I have a theory.
It is not quite fully formed as I begin to write this week’s article, so forgive me for any inconsistencies or howlers as my thought process progresses in the next 800 or so words.
This theory is that Premier League managers can be divided into two groups – cleaners and polishers.
I’d better try to describe the two groups.
I’ll start with the cleaner. The cleaner has to take something that is messy and horrible and tidy it up, just tidy it up, nothing more complicated than that.
In Premier League terms, the cleaners are the guys whose roles are simply to stop a team going down.
There are two supreme leaders of the cleaner cult – Big Sam and Tony Pulis. They are there to provide organisation and discipline to players paid tens of thousands a week to be halfway decent. They are proud that they can stop sides getting relegated – and of course in the case of Palace in 2013/14, we are hugely grateful. But we can see with Pulis sides and with Allardyce sides there is little polish.
Let’s move on.
The polishers are there to provide shine – in the form of glorious performances and ultimately trophies. They take the cleaning bit for granted. That nonsense has been sorted out before their arrival, either by a seasoned cleaner or a billionaire owner.
The leader of this group, albeit on shaky ground at the moment, is Jose Mourinho. His roles at Porto, Chelsea, Inter Milan, Real Madrid and Chelsea again have all been about glory. He has the pretence of a cleaner with his focus on defensive security and reluctance to change the team too much, but in the end he has always had the elite players and new bottles of polish to make his life easier.
Arsene Wenger is actually the ultimate polisher, focussing more on the way his team plays than whether they gain enough points on the way. He has had the same bottle of polish for many years now – he is determined not to open a new bottle. Sometimes it looks like he doesn’t bother to see how much is left in the old bottle.
Jurgen Klopp is a shiny new polisher. He has polishing awards from his time in the Bundesliga, pretty much the same awards Pellegrini and van Gaal brought with them to Manchester.
Polishers have a personal trophy cabinet and a resume of working well with star players. That resume doesn’t have to be one that is consistently good for years and years, does it Louis van Gaal? If you convince chairman to ignore the bad years and JUST FOCUS ON THE GOOD YEARS (or beating Spain 5-1 in the World Cup), you’ll be fine. We can’t seem to develop many home-grown polishers in England it seems.

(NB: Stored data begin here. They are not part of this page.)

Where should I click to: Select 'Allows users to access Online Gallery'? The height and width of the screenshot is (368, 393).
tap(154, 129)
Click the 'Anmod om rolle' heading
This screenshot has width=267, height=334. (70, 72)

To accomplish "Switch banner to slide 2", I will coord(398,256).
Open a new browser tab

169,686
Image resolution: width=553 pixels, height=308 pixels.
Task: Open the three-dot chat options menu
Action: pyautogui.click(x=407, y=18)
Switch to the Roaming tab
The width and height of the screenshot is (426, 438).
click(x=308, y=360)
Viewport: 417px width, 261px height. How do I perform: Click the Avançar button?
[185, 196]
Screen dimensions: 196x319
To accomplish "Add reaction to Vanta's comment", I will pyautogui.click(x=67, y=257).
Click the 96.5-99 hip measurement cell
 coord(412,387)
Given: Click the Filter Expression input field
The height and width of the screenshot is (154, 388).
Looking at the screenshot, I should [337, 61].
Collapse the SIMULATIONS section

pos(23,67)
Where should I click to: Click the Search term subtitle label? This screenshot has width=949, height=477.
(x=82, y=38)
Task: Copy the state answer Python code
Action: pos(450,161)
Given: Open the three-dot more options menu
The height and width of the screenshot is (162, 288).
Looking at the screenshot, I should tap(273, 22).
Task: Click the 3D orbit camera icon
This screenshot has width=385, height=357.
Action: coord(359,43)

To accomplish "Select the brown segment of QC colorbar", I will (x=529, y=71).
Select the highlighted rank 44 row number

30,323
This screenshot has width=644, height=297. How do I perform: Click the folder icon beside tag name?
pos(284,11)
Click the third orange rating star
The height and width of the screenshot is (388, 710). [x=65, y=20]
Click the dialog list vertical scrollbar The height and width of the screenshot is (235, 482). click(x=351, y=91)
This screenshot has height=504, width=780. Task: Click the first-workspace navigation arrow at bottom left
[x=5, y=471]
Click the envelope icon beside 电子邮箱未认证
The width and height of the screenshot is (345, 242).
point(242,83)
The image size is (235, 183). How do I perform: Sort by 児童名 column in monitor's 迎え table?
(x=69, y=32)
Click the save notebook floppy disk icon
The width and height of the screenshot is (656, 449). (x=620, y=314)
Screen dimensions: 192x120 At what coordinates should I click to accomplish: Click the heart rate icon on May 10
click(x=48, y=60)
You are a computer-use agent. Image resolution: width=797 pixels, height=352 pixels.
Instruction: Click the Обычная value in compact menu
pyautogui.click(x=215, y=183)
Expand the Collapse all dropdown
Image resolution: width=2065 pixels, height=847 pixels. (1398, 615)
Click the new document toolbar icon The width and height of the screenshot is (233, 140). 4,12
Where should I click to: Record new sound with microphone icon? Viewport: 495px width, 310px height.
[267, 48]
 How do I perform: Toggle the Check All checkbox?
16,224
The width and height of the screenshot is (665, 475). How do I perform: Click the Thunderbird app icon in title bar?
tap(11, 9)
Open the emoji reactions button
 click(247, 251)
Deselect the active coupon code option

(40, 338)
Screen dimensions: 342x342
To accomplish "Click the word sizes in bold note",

Let’s test my cleaner – polisher theory on the rest of the current crop of Premier League managers:
Manuel Pellegrini has to be a polisher. Every Manchester City manager these days has to be a polisher, whether they are one or not.
Mauricio Pochettino is an accidental polisher. He was brought in as a cleaner when Southampton thought they just wanted to stay up. He over-performed and was swiftly grabbed by Spurs, who need a proper polisher. Maybe he could transition to polisher in time….
Ronald Koeman is a polisher, who Southampton thought was a cleaner. They thought they would struggle but accidentally ended up with strong replacements and just the right manager.
Roberto Martinez is a cleaner that we think is a polisher. We associate him with good football but he is at his best convincing ordinary sides that they are polished.
Claudio Ranieiri is a polisher we thought was brought in to be a cleaner that turned out to be a polisher after all … for now.
Steve McLaren was trained as a polisher by Sir Alex Ferguson but has been cleaning ineffectively for many years.
Garry Monk is a polisher that we think is a cleaner. Swansea have fooled everyone for years playing decadent tippy-tappy football with second-hand goods.
I’m going to claim small sample size on Slaven Bilic. He was definitely hired as a cleaner, but Gold & Sullivan weren’t listening as he described how to polish a side.
Mark Hughes – never a polisher, so must be a cleaner.
Tim Sherwood. Neither, so fired.
Quique Flores is the Watford manager and so will move on before we work out what he is.
Alex Neil and Eddie Howe are tricky ones. They definitely performed with polish last year, but they need to transform into cleaners this season. That is a tough task and I’m not sure there are many cleaners-turned-polishers out there.
One does come to mind. Someone who has always looked to play football but is capable of setting up teams with defensive discipline.
He doesn’t do too many draws as he is always looking for three points one way or another. We call him Super Al. The man who has brought polish to SE25.